Tutti quelli che sono impegnati a migliorare il ranking delle loro pagine web sanno quanto sia impegnativa e quanto tempo richieda questa impresa. Più scalate posizioni sui motori di ricerca, più un possibile dirottamento delle pagine indicizzate avrà delle gravi ripercussioni. A differenza di un attacco, che avviene per via di una vulnerabilità del vostro progetto web, il procedimento dell’URL hijacking è strettamente connesso a una delle discipline classiche della SEO, la link building e perciò non è affatto facile evitarla ricorrendo a software per la sicurezza.

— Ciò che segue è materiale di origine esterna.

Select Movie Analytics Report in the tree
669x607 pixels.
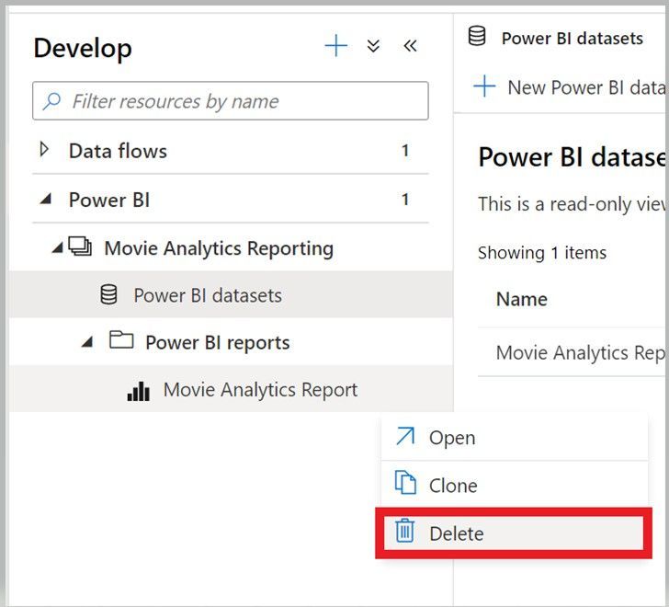[x=260, y=390]
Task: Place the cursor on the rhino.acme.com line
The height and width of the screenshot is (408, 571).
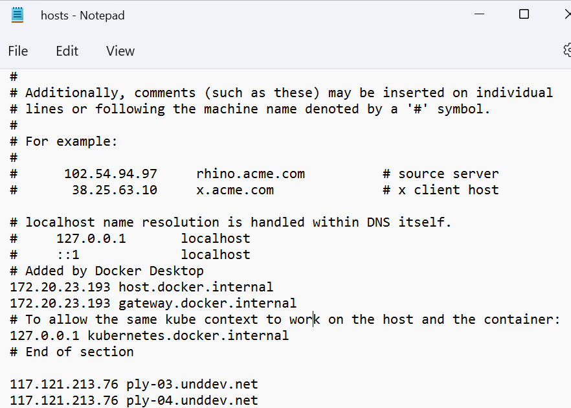Action: coord(251,174)
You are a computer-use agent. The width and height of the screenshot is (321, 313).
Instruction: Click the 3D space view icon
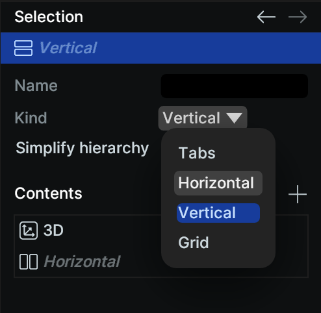[x=29, y=231]
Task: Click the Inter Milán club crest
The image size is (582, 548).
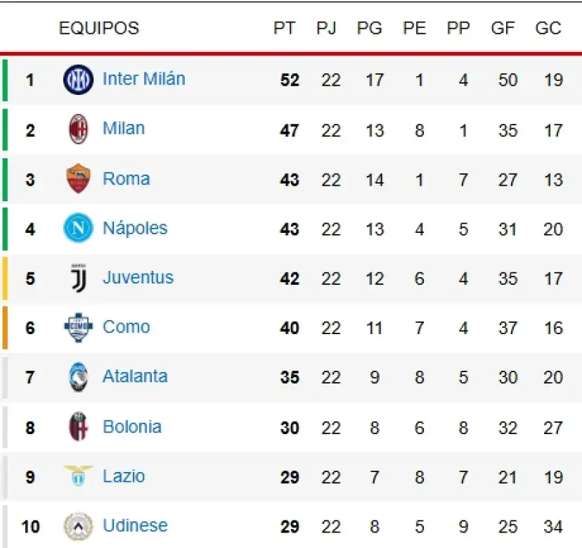Action: (x=78, y=79)
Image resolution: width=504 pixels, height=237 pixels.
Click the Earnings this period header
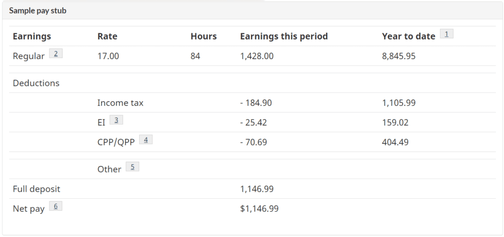(284, 36)
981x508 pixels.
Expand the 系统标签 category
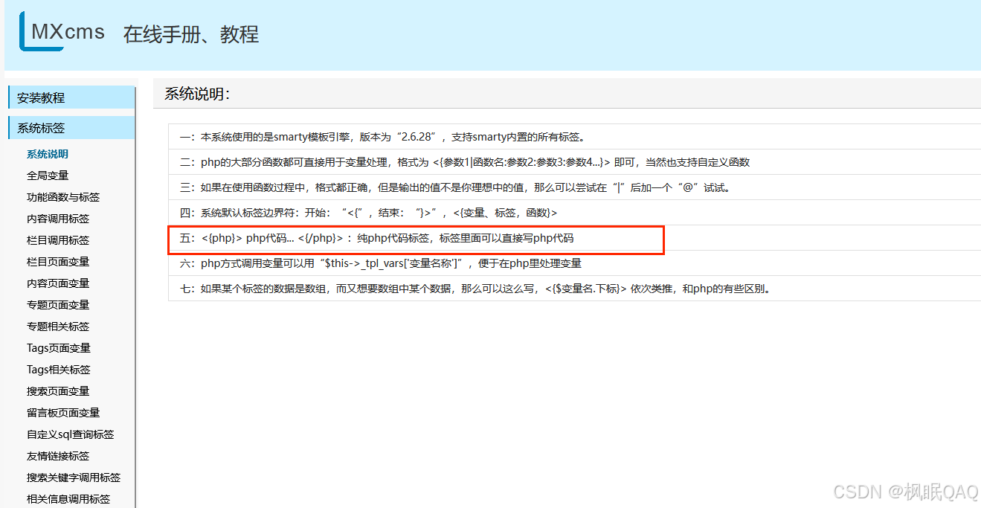coord(39,127)
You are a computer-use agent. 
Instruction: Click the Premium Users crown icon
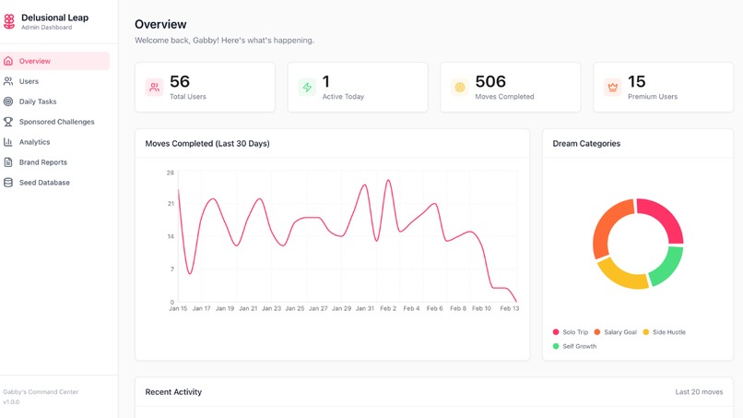612,88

Di conseguenza è obbligatorio analizzare regolarmente i backlink nuovi e quelli già esistenti, per individuare eventuali URL problematici. A questo scopo esistono innumerevoli tool e servizi come SEMrush, LinkResearchTools, SISTRIX o la Google Search Console.

L’ultimo servizio nominato di Google vi offre inoltre un tool per rimuovere gli URL, così da eliminare dall’indice di ricerca gli inoltri indesiderati che rimandano alla vostra offerta web. Prima dovreste, tuttavia, contattare il webmaster responsabile e pregarlo di sistemare l’inoltro, così rimane la possibilità di poter mantenere i rispettivi backlink. Con il codice di stato 307 (Temporary Redirect), a partire dall’HTTP 1.1, c’è persino l’opzione per gli inoltri temporanei che non comportano l’URL hijacking.

Se la pagina originale è già scomparsa dall’indice, dopo la sistemazione o la rimozione del backlink dannoso, dovreste contattare il motore di ricerca e richiedere un ripristino del ranking originario.